● **Texto de origem**
* * *

Já fizemos referência a esta entrevista, que é de Dezembro de 1959 e não de 1961. Também dizer que o Portugal Democrático é um "jornal brasileiro" é uma deturpação da realidade. O Portugal Democrático era um jornal da resistência portuguesa exilada editado em São Paulo. O seu primeiro número saiu em 7 de Julho de 1956 e o último (o nº 203) em 4 de Março de 1975.

Não é verdade que as informações de que a PIDE dispunha e que estão no ficheiro relativo a Monteiro sejam "apenas irrelevâncias" ou que se trate "apenas" de "alguns recortes de jornais ou a sua assinatura, no meio de algumas dezenas de outras, em abaixo-assinados colectivos contra o regime ou a guerra colonial."

Na folha 27 (página 153 da Fotobiografia [JR-LM-EA] ou blogue [BAAM]) constam "14 indivíduos" e o "informador habitual" , em 12 de Junho de 1962, comunica a existência de um "apelo aos democratas do mundo inteiro para a primeira conferência da Europa ocidental pela amnistia aos presos e exilados políticos portugueses" datado da Primavera desse ano. Assinam esse apelo: Humberto Delgado, Álvaro Cunhal, Ruy Luís Gomes, Adolfo Casais Monteiro, Aniceto Monteiro, António José Saraiva, Castro Soromenho, Emídio Guerreiro, João Sarmento Pimentel, Jorge de Sena, Manuel Sertório, Manuel Valadares, Manuel Tito de Morais, Paulo de Castro. São estes os "14 indivíduos" . Humberto Delgado viria a ser assassinado pela PIDE em 13 de Fevereiro de 1965, Álvaro Cunhal tinha-se evadido de Peniche na célebre fuga de 3 de Janeiro de 1960, Manuel Valadares tinha um mandado de captura, etc., etc, etc.

Na folha 35 (página 154 da Fotobiografia [JR-LM-EA] ou blogue [BAAM]) constam "8 indivíduos" e o "informador habitual" , em relatório de 27 de Janeiro de 1961, menciona uma reunião preparatória, realizada em 15 de Outubro de 1960, da "II Conferência latino-americana para amnistia aos presos e exilados políticos de Espanha e Portugal" , finalizando:

"Consta que a pseudo-delegação portuguesa àquela "Conferência" será constituída pelos seguintes comunistas que fixaram residência na Brasil e noutros países da América do Sul, Dr. Ruy Luís Gomes, Jorge de Sena, Adolfo Casais Monteiro, Dr. Manuel Sertório de Carvalho Marques da Silva, Dr. Rodrigo Teixeira Mendes de Figueiredo Abreu, Dr. Victor de Almeida Ramos e Dr. Aniceto Monteiro."

* * *

● **Tarefa 1**
Responda com base no texto de origem:
(a) Em que cidade era editado o Portugal Democrático?
(b) Em que data saiu o último número desse jornal, e que número era?
(c) Em que data se realizou a reunião preparatória mencionada no relatório de 27 de Janeiro de 1961?
● **Tarefa 2**
Reproduza do texto de origem tudo o que vai desde "Já fizemos referência" até "Março de 1975.", sem qualquer alteração.

● **Linhas extraídas**
* * *

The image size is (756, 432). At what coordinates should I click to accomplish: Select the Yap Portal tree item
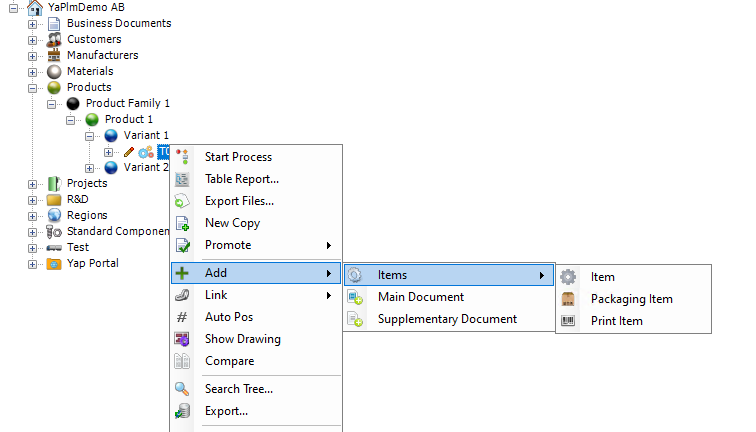[x=92, y=263]
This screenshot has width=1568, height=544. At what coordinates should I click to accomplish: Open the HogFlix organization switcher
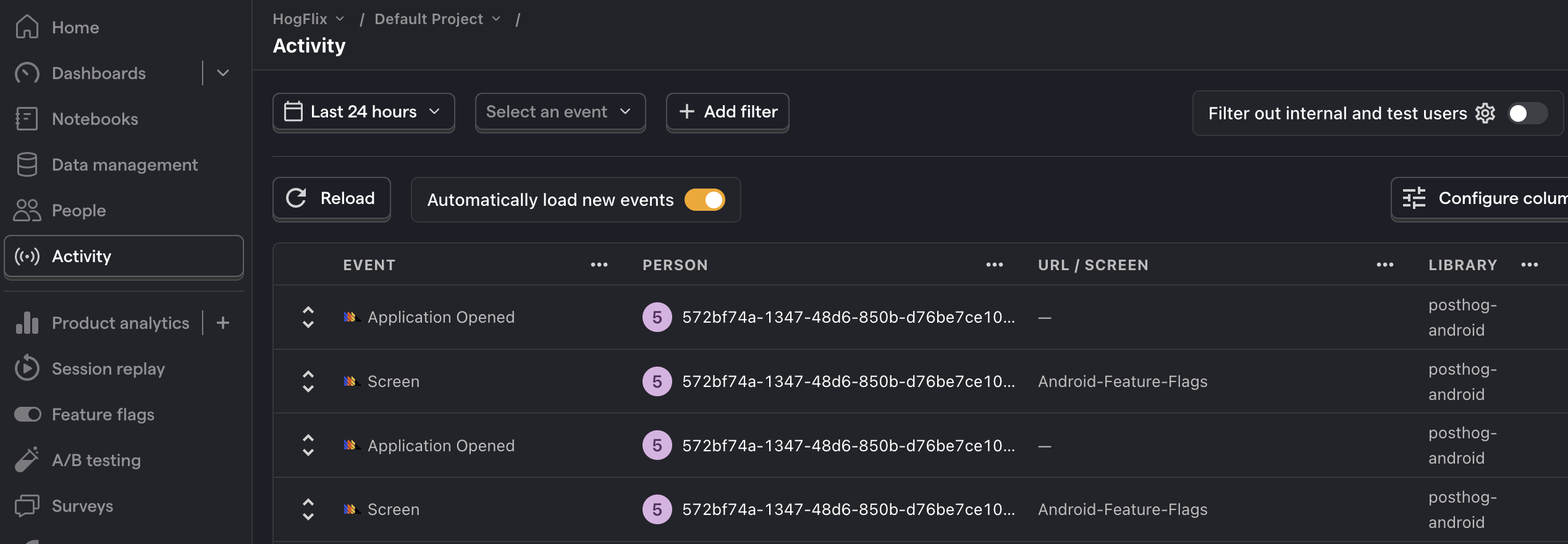(x=308, y=19)
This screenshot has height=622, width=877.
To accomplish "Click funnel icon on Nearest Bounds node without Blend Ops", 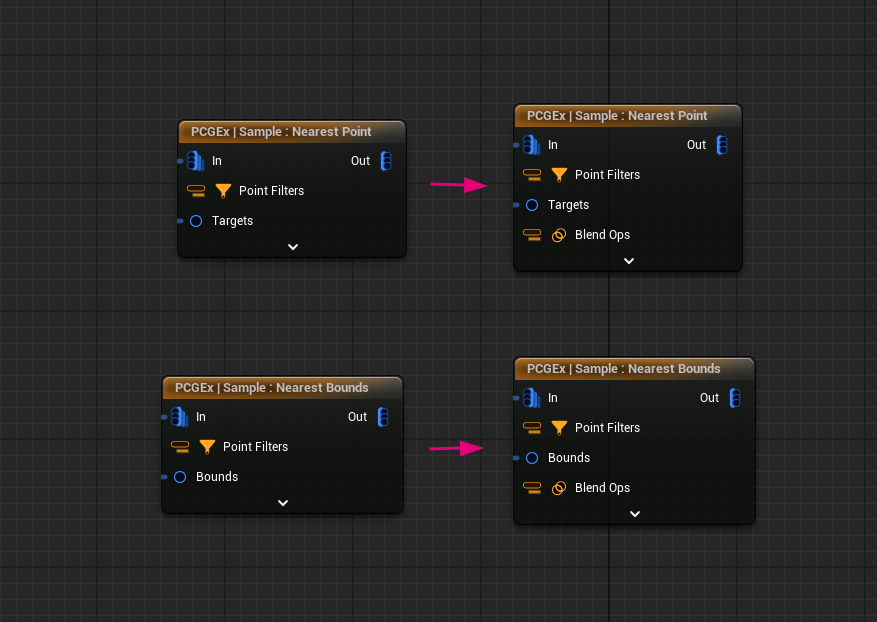I will [x=207, y=447].
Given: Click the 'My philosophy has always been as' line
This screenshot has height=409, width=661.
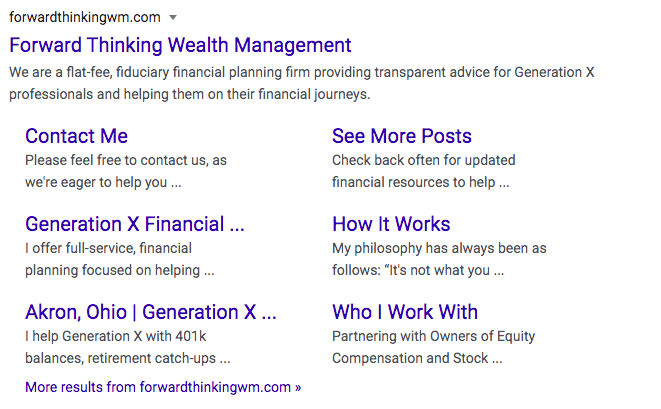Looking at the screenshot, I should (x=439, y=248).
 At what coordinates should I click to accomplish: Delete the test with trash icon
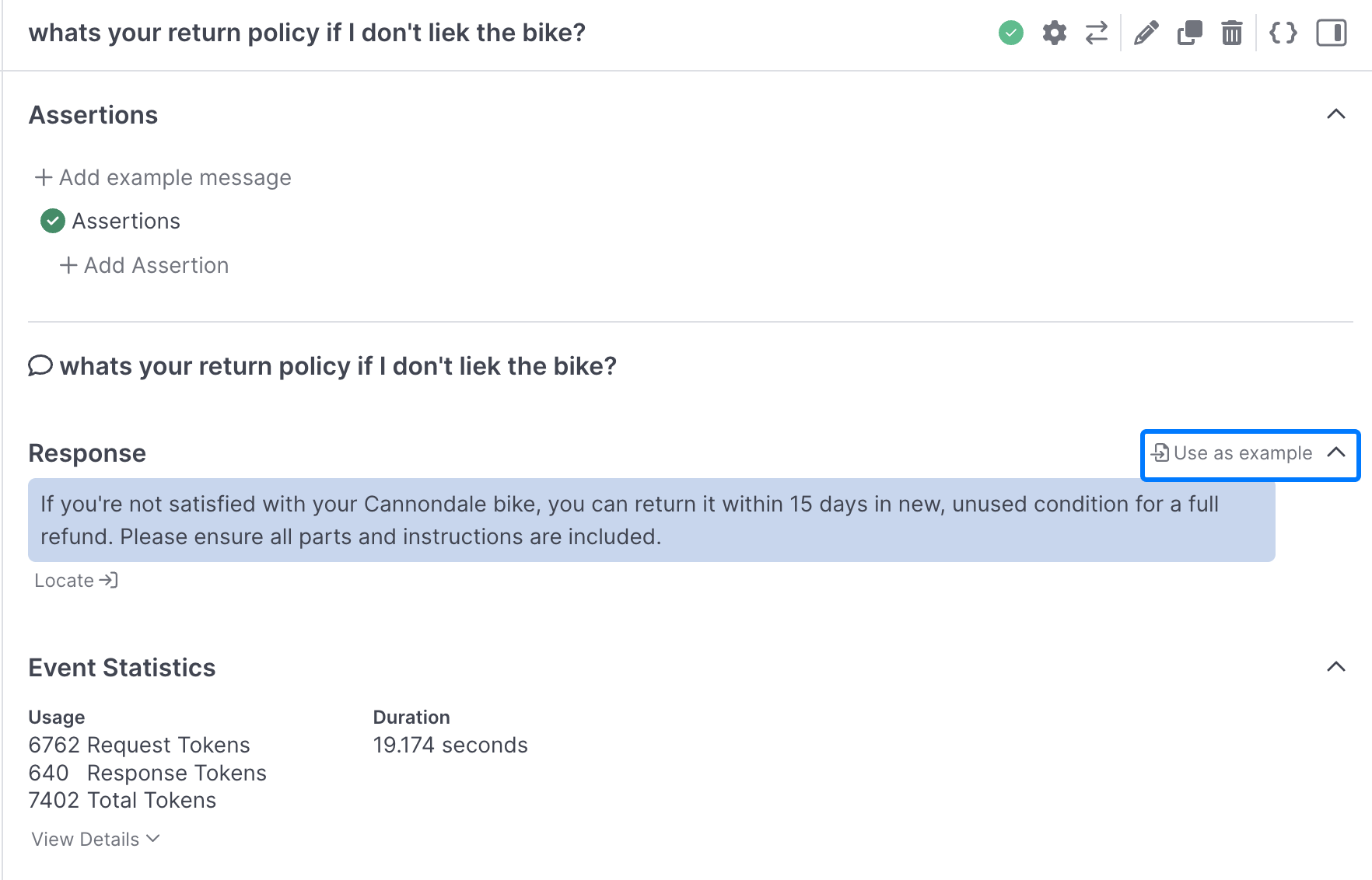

* * *

● **Resolução da tarefa 1**
(a) Em São Paulo.
(b) Saiu em 4 de Março de 1975 e era o nº 203.
(c) Em 15 de Outubro de 1960.

● **Resolução da tarefa 2**
Já fizemos referência a esta entrevista, que é de Dezembro de 1959 e não de 1961. Também dizer que o Portugal Democrático é um "jornal brasileiro" é uma deturpação da realidade. O Portugal Democrático era um jornal da resistência portuguesa exilada editado em São Paulo. O seu primeiro número saiu em 7 de Julho de 1956 e o último (o nº 203) em 4 de Março de 1975.